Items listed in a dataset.
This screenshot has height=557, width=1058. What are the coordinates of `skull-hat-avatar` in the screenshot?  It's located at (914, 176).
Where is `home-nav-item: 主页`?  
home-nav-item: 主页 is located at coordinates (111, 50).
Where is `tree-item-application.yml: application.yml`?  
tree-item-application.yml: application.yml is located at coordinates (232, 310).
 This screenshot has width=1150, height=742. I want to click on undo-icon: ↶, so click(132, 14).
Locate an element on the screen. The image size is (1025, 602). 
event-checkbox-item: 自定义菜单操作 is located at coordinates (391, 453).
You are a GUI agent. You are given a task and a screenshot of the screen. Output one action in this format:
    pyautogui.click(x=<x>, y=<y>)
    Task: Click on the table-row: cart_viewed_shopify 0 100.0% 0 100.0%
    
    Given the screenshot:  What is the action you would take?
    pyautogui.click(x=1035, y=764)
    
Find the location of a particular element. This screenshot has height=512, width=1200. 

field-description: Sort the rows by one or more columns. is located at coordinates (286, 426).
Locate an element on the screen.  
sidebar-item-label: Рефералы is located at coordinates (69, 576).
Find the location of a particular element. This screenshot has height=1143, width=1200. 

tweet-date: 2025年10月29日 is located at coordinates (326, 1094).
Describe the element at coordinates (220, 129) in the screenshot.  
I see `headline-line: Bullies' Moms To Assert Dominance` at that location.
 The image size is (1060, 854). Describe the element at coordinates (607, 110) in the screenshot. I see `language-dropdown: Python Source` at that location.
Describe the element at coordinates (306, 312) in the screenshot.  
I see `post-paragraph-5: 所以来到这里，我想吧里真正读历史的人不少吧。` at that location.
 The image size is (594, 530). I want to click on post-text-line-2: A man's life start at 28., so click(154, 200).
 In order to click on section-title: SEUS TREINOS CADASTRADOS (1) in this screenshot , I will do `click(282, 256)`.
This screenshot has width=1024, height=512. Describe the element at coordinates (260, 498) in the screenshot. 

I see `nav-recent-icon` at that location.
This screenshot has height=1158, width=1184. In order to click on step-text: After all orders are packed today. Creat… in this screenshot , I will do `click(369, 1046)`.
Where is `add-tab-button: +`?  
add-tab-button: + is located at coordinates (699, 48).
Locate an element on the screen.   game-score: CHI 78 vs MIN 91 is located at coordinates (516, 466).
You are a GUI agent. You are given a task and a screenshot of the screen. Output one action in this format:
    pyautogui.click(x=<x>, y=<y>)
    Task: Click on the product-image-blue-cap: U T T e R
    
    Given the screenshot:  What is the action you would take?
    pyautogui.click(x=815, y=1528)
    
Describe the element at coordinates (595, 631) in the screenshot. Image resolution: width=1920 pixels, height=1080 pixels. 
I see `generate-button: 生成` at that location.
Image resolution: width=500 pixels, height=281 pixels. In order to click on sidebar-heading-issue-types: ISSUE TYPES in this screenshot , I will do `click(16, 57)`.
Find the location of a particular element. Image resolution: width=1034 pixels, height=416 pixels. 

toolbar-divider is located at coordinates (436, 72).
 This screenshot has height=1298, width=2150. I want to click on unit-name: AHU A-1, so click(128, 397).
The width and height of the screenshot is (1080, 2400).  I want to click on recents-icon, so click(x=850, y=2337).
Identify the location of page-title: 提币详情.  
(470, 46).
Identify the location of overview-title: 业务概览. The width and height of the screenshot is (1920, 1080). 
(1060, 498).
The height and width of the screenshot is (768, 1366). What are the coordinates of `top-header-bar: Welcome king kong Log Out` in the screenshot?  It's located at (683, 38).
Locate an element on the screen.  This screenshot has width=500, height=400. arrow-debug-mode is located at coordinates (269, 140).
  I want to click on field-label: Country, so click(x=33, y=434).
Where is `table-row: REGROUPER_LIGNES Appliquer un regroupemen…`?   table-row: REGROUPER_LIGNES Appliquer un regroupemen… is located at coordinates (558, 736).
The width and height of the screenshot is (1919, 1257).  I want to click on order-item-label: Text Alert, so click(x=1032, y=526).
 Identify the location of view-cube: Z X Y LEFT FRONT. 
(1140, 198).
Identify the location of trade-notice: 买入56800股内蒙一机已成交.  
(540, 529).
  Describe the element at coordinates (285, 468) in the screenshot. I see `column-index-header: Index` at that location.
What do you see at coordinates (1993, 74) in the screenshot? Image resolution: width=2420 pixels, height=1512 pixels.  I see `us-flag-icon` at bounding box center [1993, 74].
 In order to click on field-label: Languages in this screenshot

Instructions for the task.
Reproduce the records above line for line, without changing anything.

Answer to this exercise.
This screenshot has height=557, width=1058. What are the coordinates of `skull-hat-avatar` in the screenshot?  It's located at (914, 176).
Where is `home-nav-item: 主页`?  
home-nav-item: 主页 is located at coordinates (111, 50).
Where is `tree-item-application.yml: application.yml`?  
tree-item-application.yml: application.yml is located at coordinates (232, 310).
 This screenshot has width=1150, height=742. I want to click on undo-icon: ↶, so click(132, 14).
Locate an element on the screen. The image size is (1025, 602). 
event-checkbox-item: 自定义菜单操作 is located at coordinates (391, 453).
You are a GUI agent. You are given a task and a screenshot of the screen. Output one action in this format:
    pyautogui.click(x=<x>, y=<y>)
    Task: Click on the table-row: cart_viewed_shopify 0 100.0% 0 100.0%
    
    Given the screenshot:  What is the action you would take?
    pyautogui.click(x=1035, y=764)
    
Find the location of a particular element. This screenshot has height=512, width=1200. 

field-description: Sort the rows by one or more columns. is located at coordinates (286, 426).
Locate an element on the screen.  
sidebar-item-label: Рефералы is located at coordinates (69, 576).
Find the location of a particular element. This screenshot has height=1143, width=1200. 

tweet-date: 2025年10月29日 is located at coordinates (326, 1094).
Describe the element at coordinates (220, 129) in the screenshot.  
I see `headline-line: Bullies' Moms To Assert Dominance` at that location.
 The image size is (1060, 854). Describe the element at coordinates (607, 110) in the screenshot. I see `language-dropdown: Python Source` at that location.
Describe the element at coordinates (306, 312) in the screenshot.  
I see `post-paragraph-5: 所以来到这里，我想吧里真正读历史的人不少吧。` at that location.
 The image size is (594, 530). I want to click on post-text-line-2: A man's life start at 28., so click(154, 200).
 In order to click on section-title: SEUS TREINOS CADASTRADOS (1) in this screenshot , I will do `click(282, 256)`.
This screenshot has width=1024, height=512. Describe the element at coordinates (260, 498) in the screenshot. 

I see `nav-recent-icon` at that location.
This screenshot has height=1158, width=1184. In order to click on step-text: After all orders are packed today. Creat… in this screenshot , I will do `click(369, 1046)`.
Where is `add-tab-button: +`?  
add-tab-button: + is located at coordinates (699, 48).
Locate an element on the screen.   game-score: CHI 78 vs MIN 91 is located at coordinates (516, 466).
You are a GUI agent. You are given a task and a screenshot of the screen. Output one action in this format:
    pyautogui.click(x=<x>, y=<y>)
    Task: Click on the product-image-blue-cap: U T T e R
    
    Given the screenshot:  What is the action you would take?
    pyautogui.click(x=815, y=1528)
    
Describe the element at coordinates (595, 631) in the screenshot. Image resolution: width=1920 pixels, height=1080 pixels. 
I see `generate-button: 生成` at that location.
Image resolution: width=500 pixels, height=281 pixels. In order to click on sidebar-heading-issue-types: ISSUE TYPES in this screenshot , I will do `click(16, 57)`.
Find the location of a particular element. Image resolution: width=1034 pixels, height=416 pixels. 

toolbar-divider is located at coordinates (436, 72).
 This screenshot has height=1298, width=2150. I want to click on unit-name: AHU A-1, so click(128, 397).
The width and height of the screenshot is (1080, 2400).  I want to click on recents-icon, so click(x=850, y=2337).
Identify the location of page-title: 提币详情.  
(470, 46).
Identify the location of overview-title: 业务概览. The width and height of the screenshot is (1920, 1080). 
(1060, 498).
The height and width of the screenshot is (768, 1366). What are the coordinates of `top-header-bar: Welcome king kong Log Out` in the screenshot?  It's located at (683, 38).
Locate an element on the screen.  This screenshot has width=500, height=400. arrow-debug-mode is located at coordinates (269, 140).
  I want to click on field-label: Country, so click(x=33, y=434).
Where is `table-row: REGROUPER_LIGNES Appliquer un regroupemen…`?   table-row: REGROUPER_LIGNES Appliquer un regroupemen… is located at coordinates (558, 736).
The width and height of the screenshot is (1919, 1257).  I want to click on order-item-label: Text Alert, so click(x=1032, y=526).
 Identify the location of view-cube: Z X Y LEFT FRONT. 
(1140, 198).
Identify the location of trade-notice: 买入56800股内蒙一机已成交.  
(540, 529).
  Describe the element at coordinates (285, 468) in the screenshot. I see `column-index-header: Index` at that location.
What do you see at coordinates (1993, 74) in the screenshot? Image resolution: width=2420 pixels, height=1512 pixels.  I see `us-flag-icon` at bounding box center [1993, 74].
 In order to click on field-label: Languages in this screenshot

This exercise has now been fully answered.